* **The exercise**: Convert the entries below into a JSON array of strings, with one string per line and blank lines omitted.

★ ★ ★ ★ ★

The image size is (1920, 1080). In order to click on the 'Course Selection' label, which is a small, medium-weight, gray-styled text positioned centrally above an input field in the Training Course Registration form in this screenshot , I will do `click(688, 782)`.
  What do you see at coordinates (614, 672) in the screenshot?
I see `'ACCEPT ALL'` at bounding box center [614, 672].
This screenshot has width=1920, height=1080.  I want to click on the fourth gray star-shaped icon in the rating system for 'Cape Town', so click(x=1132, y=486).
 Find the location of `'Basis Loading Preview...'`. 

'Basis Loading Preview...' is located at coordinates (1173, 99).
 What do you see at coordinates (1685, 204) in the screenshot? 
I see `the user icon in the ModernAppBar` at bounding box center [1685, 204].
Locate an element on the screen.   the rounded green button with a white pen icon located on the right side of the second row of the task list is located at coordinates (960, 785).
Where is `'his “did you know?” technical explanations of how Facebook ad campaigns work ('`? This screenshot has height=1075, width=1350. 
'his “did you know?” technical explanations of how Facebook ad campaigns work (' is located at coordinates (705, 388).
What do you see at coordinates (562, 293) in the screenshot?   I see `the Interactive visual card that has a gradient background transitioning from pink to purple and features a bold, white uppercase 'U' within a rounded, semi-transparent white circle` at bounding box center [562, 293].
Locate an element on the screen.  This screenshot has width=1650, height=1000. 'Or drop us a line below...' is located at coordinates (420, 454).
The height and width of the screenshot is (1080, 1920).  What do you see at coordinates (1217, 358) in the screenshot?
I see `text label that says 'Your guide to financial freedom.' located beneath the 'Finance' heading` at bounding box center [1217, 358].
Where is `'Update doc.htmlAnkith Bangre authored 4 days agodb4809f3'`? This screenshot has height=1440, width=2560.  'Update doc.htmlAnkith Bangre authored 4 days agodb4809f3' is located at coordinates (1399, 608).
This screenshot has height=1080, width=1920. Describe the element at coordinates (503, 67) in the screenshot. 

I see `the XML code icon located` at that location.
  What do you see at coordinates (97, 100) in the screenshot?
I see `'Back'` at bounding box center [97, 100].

★ ★ ★ ★ ★

* **Solution**:
[
  "The image size is (1920, 1080). In order to click on the 'Course Selection' label, which is a small, medium-weight, gray-styled text positioned centrally above an input field in the Training Course Registration form in this screenshot , I will do `click(688, 782)`.",
  "  What do you see at coordinates (614, 672) in the screenshot?",
  "I see `'ACCEPT ALL'` at bounding box center [614, 672].",
  "This screenshot has width=1920, height=1080.  I want to click on the fourth gray star-shaped icon in the rating system for 'Cape Town', so click(x=1132, y=486).",
  " Find the location of `'Basis Loading Preview...'`. ",
  "'Basis Loading Preview...' is located at coordinates (1173, 99).",
  " What do you see at coordinates (1685, 204) in the screenshot? ",
  "I see `the user icon in the ModernAppBar` at bounding box center [1685, 204].",
  "Locate an element on the screen.   the rounded green button with a white pen icon located on the right side of the second row of the task list is located at coordinates (960, 785).",
  "Where is `'his “did you know?” technical explanations of how Facebook ad campaigns work ('`? This screenshot has height=1075, width=1350. ",
  "'his “did you know?” technical explanations of how Facebook ad campaigns work (' is located at coordinates (705, 388).",
  "What do you see at coordinates (562, 293) in the screenshot?   I see `the Interactive visual card that has a gradient background transitioning from pink to purple and features a bold, white uppercase 'U' within a rounded, semi-transparent white circle` at bounding box center [562, 293].",
  "Locate an element on the screen.  This screenshot has width=1650, height=1000. 'Or drop us a line below...' is located at coordinates (420, 454).",
  "The height and width of the screenshot is (1080, 1920).  What do you see at coordinates (1217, 358) in the screenshot?",
  "I see `text label that says 'Your guide to financial freedom.' located beneath the 'Finance' heading` at bounding box center [1217, 358].",
  "Where is `'Update doc.htmlAnkith Bangre authored 4 days agodb4809f3'`? This screenshot has height=1440, width=2560.  'Update doc.htmlAnkith Bangre authored 4 days agodb4809f3' is located at coordinates (1399, 608).",
  "This screenshot has height=1080, width=1920. Describe the element at coordinates (503, 67) in the screenshot. ",
  "I see `the XML code icon located` at that location.",
  "  What do you see at coordinates (97, 100) in the screenshot?",
  "I see `'Back'` at bounding box center [97, 100]."
]